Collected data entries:
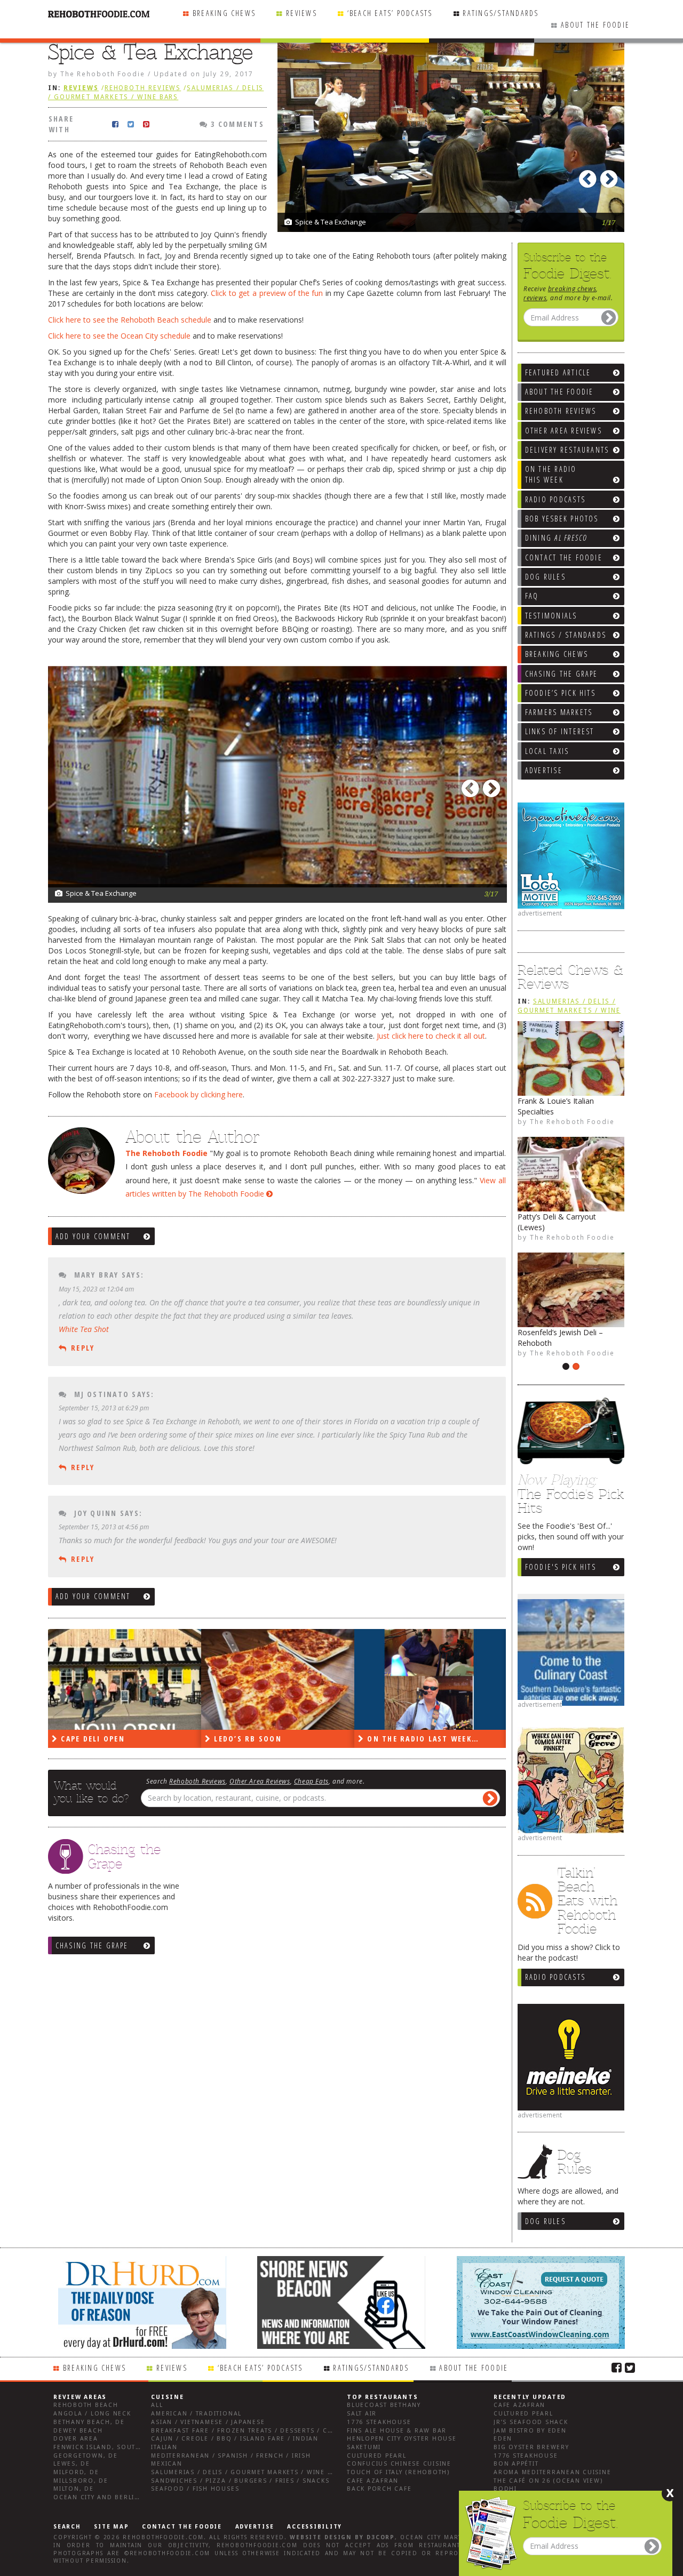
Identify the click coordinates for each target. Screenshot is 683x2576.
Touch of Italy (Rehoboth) (398, 2472)
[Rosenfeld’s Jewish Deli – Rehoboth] (571, 1290)
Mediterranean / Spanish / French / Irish (231, 2455)
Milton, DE (73, 2488)
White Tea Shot (84, 1329)
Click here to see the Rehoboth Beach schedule (129, 320)
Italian (164, 2447)
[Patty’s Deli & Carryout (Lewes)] (571, 1174)
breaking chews (572, 288)
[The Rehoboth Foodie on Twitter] (630, 2367)
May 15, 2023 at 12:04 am (96, 1289)
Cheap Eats (311, 1781)
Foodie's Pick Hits (560, 1567)
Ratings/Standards (500, 13)
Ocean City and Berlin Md (103, 2497)
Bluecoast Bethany (384, 2405)
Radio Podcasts (555, 1977)
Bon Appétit (516, 2463)
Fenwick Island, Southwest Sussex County (135, 2447)
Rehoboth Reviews (143, 88)
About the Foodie (595, 25)
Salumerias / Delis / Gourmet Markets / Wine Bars (569, 1010)
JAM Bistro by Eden (530, 2430)
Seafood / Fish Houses (195, 2488)
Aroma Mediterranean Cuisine (552, 2472)
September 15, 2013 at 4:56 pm (104, 1526)
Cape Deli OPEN (91, 1739)
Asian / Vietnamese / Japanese (208, 2422)
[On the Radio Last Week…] (430, 1679)
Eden (503, 2438)
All (157, 2405)
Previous (589, 176)
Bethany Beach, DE (89, 2422)
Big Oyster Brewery (531, 2447)
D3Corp (381, 2537)
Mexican (166, 2463)
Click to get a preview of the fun (267, 293)
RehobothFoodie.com (163, 2537)
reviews (534, 297)
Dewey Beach (77, 2430)
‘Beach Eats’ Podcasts (390, 13)
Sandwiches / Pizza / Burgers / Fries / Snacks (240, 2480)
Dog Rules (545, 2221)
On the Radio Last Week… (421, 1739)
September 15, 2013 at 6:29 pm (104, 1407)
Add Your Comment (93, 1236)
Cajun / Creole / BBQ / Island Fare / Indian (235, 2438)
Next (611, 176)
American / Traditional (196, 2413)
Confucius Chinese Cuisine (399, 2463)
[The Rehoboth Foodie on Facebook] (616, 2367)
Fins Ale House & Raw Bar (397, 2430)
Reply (82, 1348)
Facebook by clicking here (198, 1094)
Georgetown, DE (85, 2455)
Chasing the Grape (92, 1945)
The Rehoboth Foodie (572, 1121)
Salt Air (362, 2413)
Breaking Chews (224, 13)
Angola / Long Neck (92, 2413)
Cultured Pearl (377, 2455)
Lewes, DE (71, 2463)
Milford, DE (76, 2472)
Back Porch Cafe (379, 2488)
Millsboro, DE (80, 2480)
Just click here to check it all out (431, 1036)
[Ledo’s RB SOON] (277, 1679)
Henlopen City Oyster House (402, 2438)
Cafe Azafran (373, 2480)
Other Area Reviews (259, 1781)
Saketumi (364, 2447)
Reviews (301, 13)
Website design (321, 2537)
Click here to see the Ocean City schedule (119, 336)
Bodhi (505, 2488)
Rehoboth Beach (85, 2405)
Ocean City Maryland (440, 2537)
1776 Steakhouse (379, 2422)
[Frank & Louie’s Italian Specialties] (571, 1058)
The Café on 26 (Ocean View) (548, 2480)
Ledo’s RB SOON (246, 1739)
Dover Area (75, 2438)
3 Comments (236, 124)
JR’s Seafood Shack (531, 2422)
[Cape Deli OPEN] (124, 1679)
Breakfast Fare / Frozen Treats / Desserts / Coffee (249, 2430)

## Your objective:
Of the entries listed above, reproduce only the lines starting at the line containing "Ocean City and Berlin Md (103, 2497)" and ending at the line containing "About the Foodie (595, 25)". Include both, exactly as they stand.

## Answer to this exercise:
Ocean City and Berlin Md (103, 2497)
Bluecoast Bethany (384, 2405)
Radio Podcasts (555, 1977)
Bon Appétit (516, 2463)
Fenwick Island, Southwest Sussex County (135, 2447)
Rehoboth Reviews (143, 88)
About the Foodie (595, 25)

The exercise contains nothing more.